Type 2 Diabetes (T2D) is a complicated disease, influenced by both genetic factors and cellular dysfunction inside the pancreatic tissue. Over the years, researchers have identified many genetic variants associated with T2D risk through Genome Wide Association Studies (GWAS), but it’s still tough to determine exactly how these variants affect different cell types. This study introduces a framework that integrates GWAS derived Polygenic Risk Scores (PRS), single-cell RNA sequencing (scRNA-seq) data, and graph based machine learning to explore how genetic risk unfolds at the cell type level in T2D. We started by filtering GWAS summary statistics, which cover about 29.7 million variants, to focus on high confidence variants that map to chromosome 22 variants subsequently mapped to specific genes [1]. With single-cell RNA sequencing, we identified several types of pancreatic cells: alpha, beta, delta, acinar, ductal, fibroblast, endothelial, macrophage, and perivascular cells [2]. When we looked at which genes were active in these cells, we found a lot of variation, especially in alpha cells, macrophages, and fibroblasts, which had the most genes showing large differences [3]. By connecting GWAS genes with single-cell gene expression data, we identified 161 genes that overlapped between the two[4]. We then calculated PRS scores for each gene and combined them with gene expression results to identify which cell types carried greater genetic risk.
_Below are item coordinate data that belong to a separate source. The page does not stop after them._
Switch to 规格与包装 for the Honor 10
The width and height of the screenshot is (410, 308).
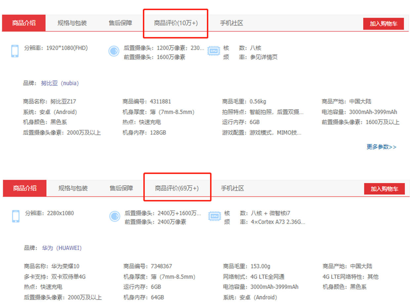point(73,188)
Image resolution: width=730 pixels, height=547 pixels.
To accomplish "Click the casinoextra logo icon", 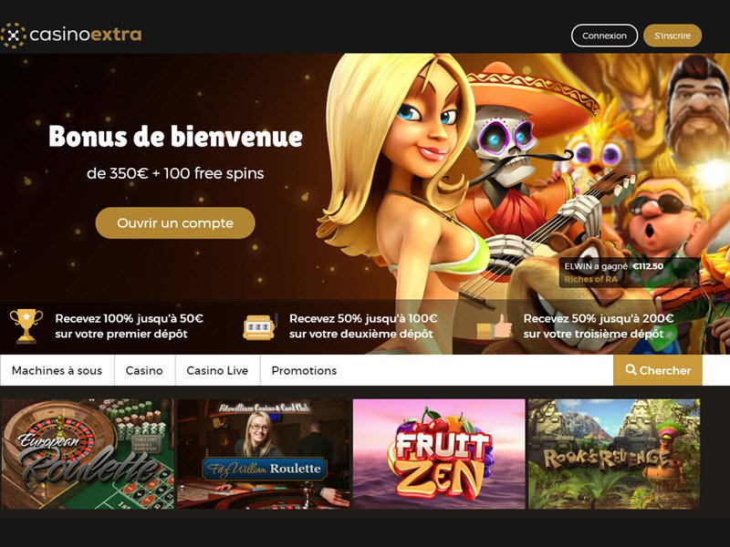I will 13,36.
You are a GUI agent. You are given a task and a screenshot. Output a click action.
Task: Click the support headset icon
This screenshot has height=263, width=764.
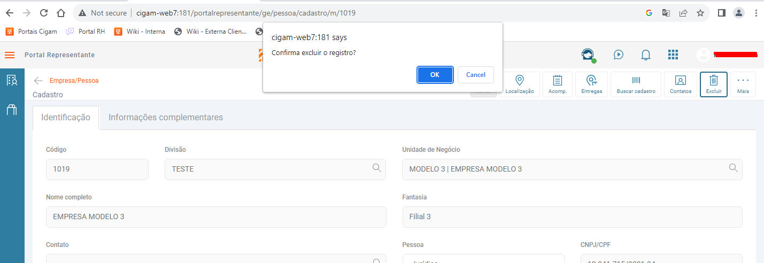[588, 55]
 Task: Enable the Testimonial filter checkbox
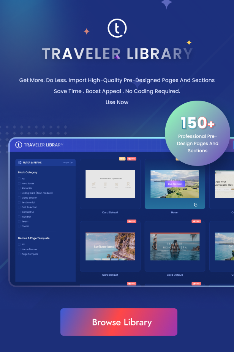19,202
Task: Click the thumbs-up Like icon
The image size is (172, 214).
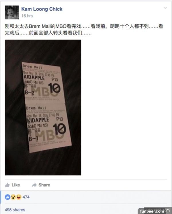Action: click(7, 185)
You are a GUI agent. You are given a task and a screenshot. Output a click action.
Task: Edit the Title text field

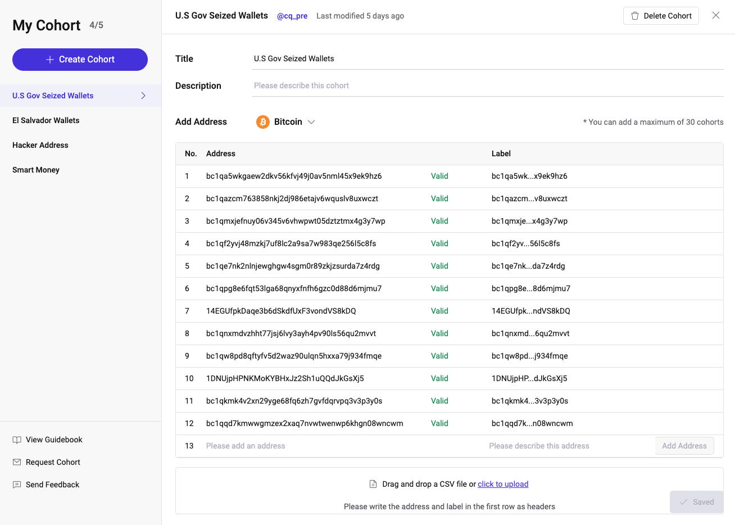[x=488, y=58]
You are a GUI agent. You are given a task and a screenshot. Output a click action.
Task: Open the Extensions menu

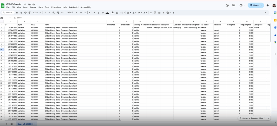click(x=56, y=7)
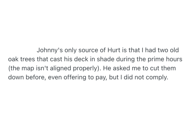Click the word "pay" in the last line
Screen dimensions: 190x131
coord(102,77)
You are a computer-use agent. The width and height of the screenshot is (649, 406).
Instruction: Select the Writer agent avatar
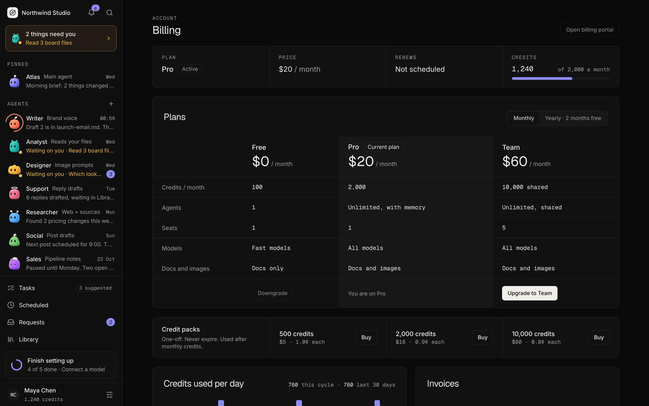(14, 123)
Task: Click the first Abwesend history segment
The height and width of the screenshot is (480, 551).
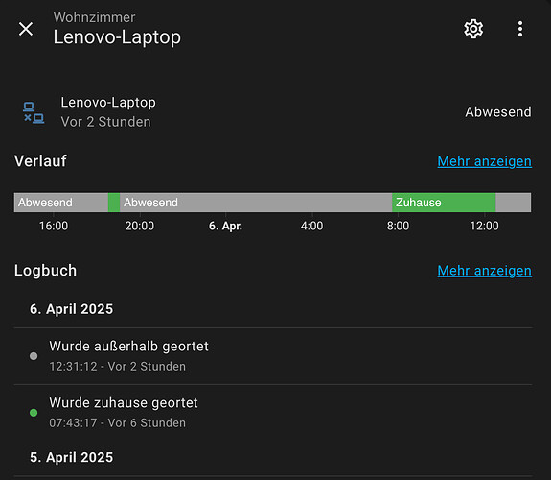Action: 61,203
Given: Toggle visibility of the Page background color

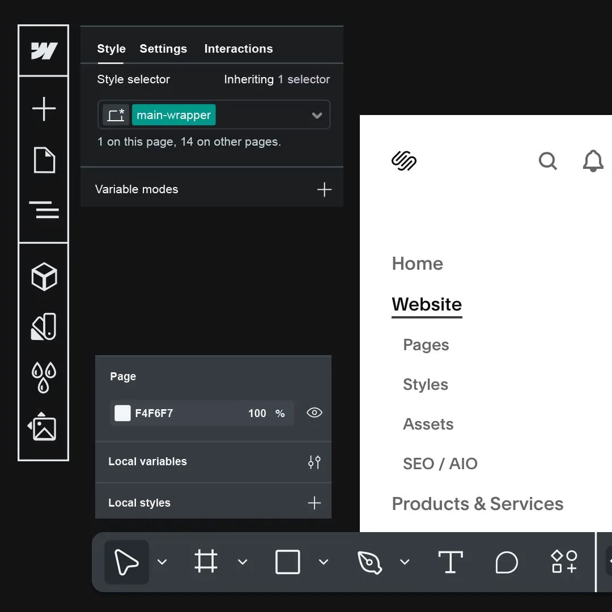Looking at the screenshot, I should pyautogui.click(x=315, y=413).
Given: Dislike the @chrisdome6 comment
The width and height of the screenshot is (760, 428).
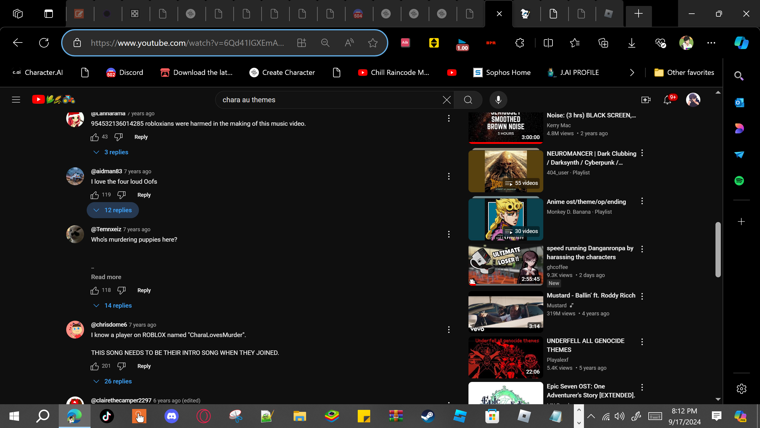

Interestingly, immune and stromal cells, especially macrophages and fibroblasts, showed higher risk scores than the traditional focus on beta cells. To dig deeper, we used a Graph Neural Network to examine protein interactions, which highlighted key genes in the network, including SOX10, SHANK3, NCF4, and OSM[5]. When we checked which biological functions were most involved, immune responses and cytokine signalling pathways came up over and over again[6]. Altogether, by merging genetic data, single-cell RNA profiles, and network based machine learning, we get a clearer picture of how T2D unfolds at the cellular level. This approach also reveals that immune and stromal cells might play a bigger part in the disease than previously thought.